Even if you don’t have a husband, we still tend to be so critical towards others as women. I believe this is because we are so critical of ourselves. I think it comes out more in marriage because we are constantly around one person that the world tells us is supposed to make us feel loved and worthy. I think God knows that we struggle with rest as women. Of course He knows, He made us! The word peace in different forms is mentioned over 400 times in the Bible, but the word fear is mentioned about 100 times more than the word peace. How did the serpent entice Eve in the garden? By playing on her fear that she wasn’t measuring up, that she could be greater.
How do we achieve peace? I’ve asked many times for God to make me peaceful and to give me peace, but I think God’s plan for us having peace calls us so much higher than just sitting back and “feeling” better momentarily.
In Matthew 5:9, Jesus said, “God blesses those who work for peace, for they will be called the children of God.” Psalm 34:14 says, “Search for peace, and work to maintain it.” When I first read these scriptures, I thought that this was opposite of being still (Psalm 46:10), but I believe that in order to seek peace, we must be still.
When I am allowing my thoughts and heart to be restless and seeing all the negative around me, my eyes are not on God and my heart doesn’t remind myself of His power and the way He makes all things work together for the good (Romans 8:28).
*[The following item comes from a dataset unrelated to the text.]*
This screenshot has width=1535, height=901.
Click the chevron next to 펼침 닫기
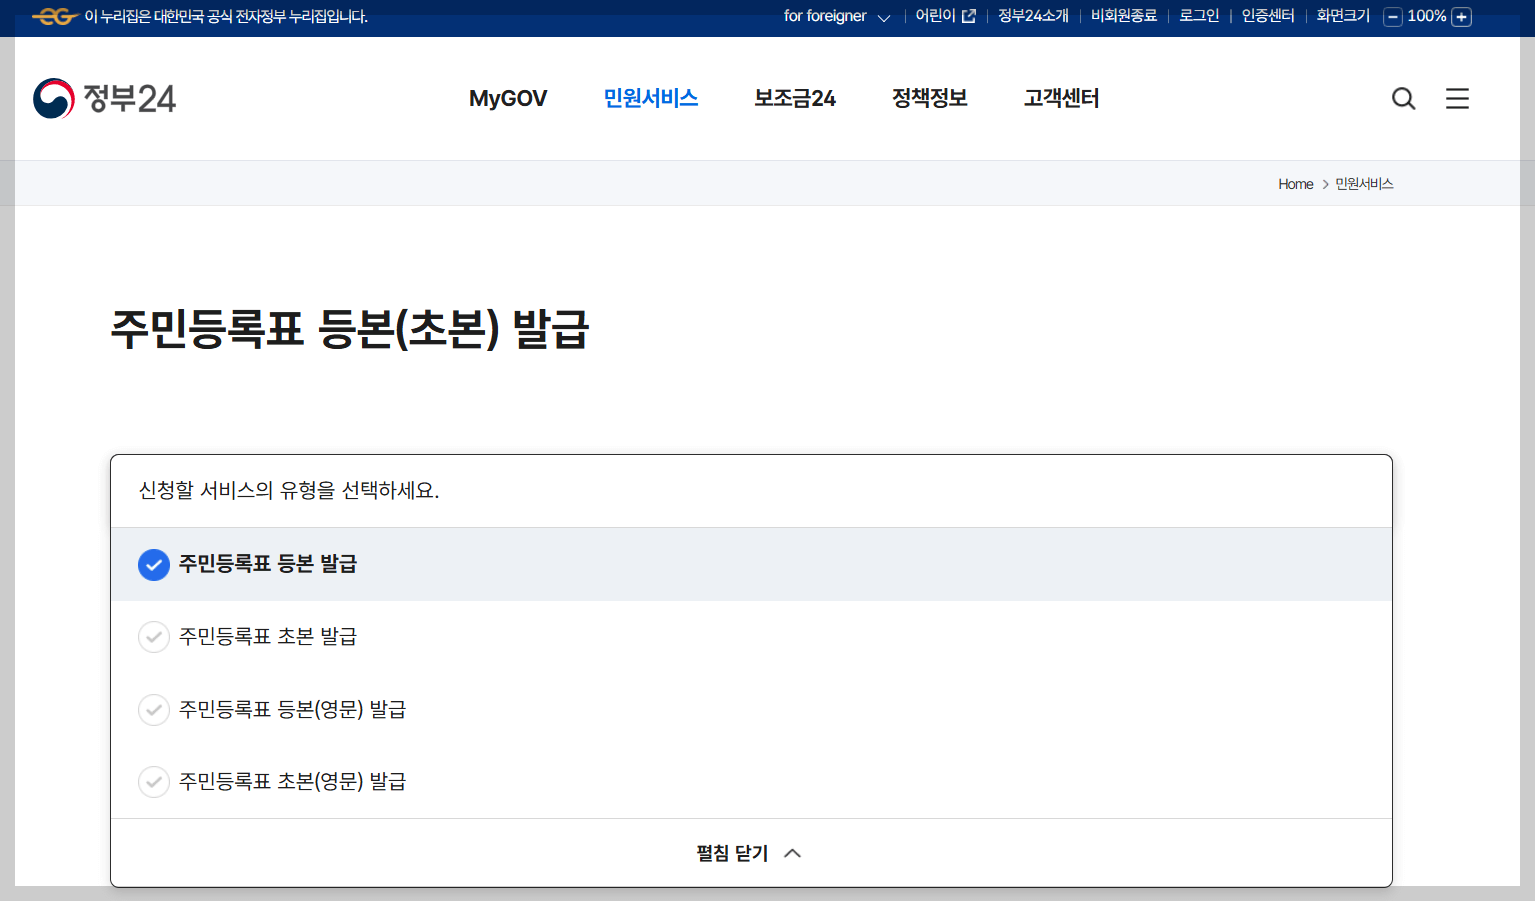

When I am searching for peace in every moment of my day, my eyes must be turned towards God, because He is our peace and our comfort and our grace for those moments we feel totally undeserving. Striving for peace and wondering why we don’t have it just means that our eyes are inward and looking at our own faults.
Let us search for peace in those moments of our lives that seem devoid of peace: those moments right after I get snippy with my husband or have an unkind thought. Those are the moments that we must still our souls and seek peace, because in that action, we are seeking God and who He created us to be. Do not allow Satan or those old negative thoughts to cause doubt in the incredible person God created when He made you. There may be a lot of unrest in your heart, as there is in mine, but God is in there too. Seek Him.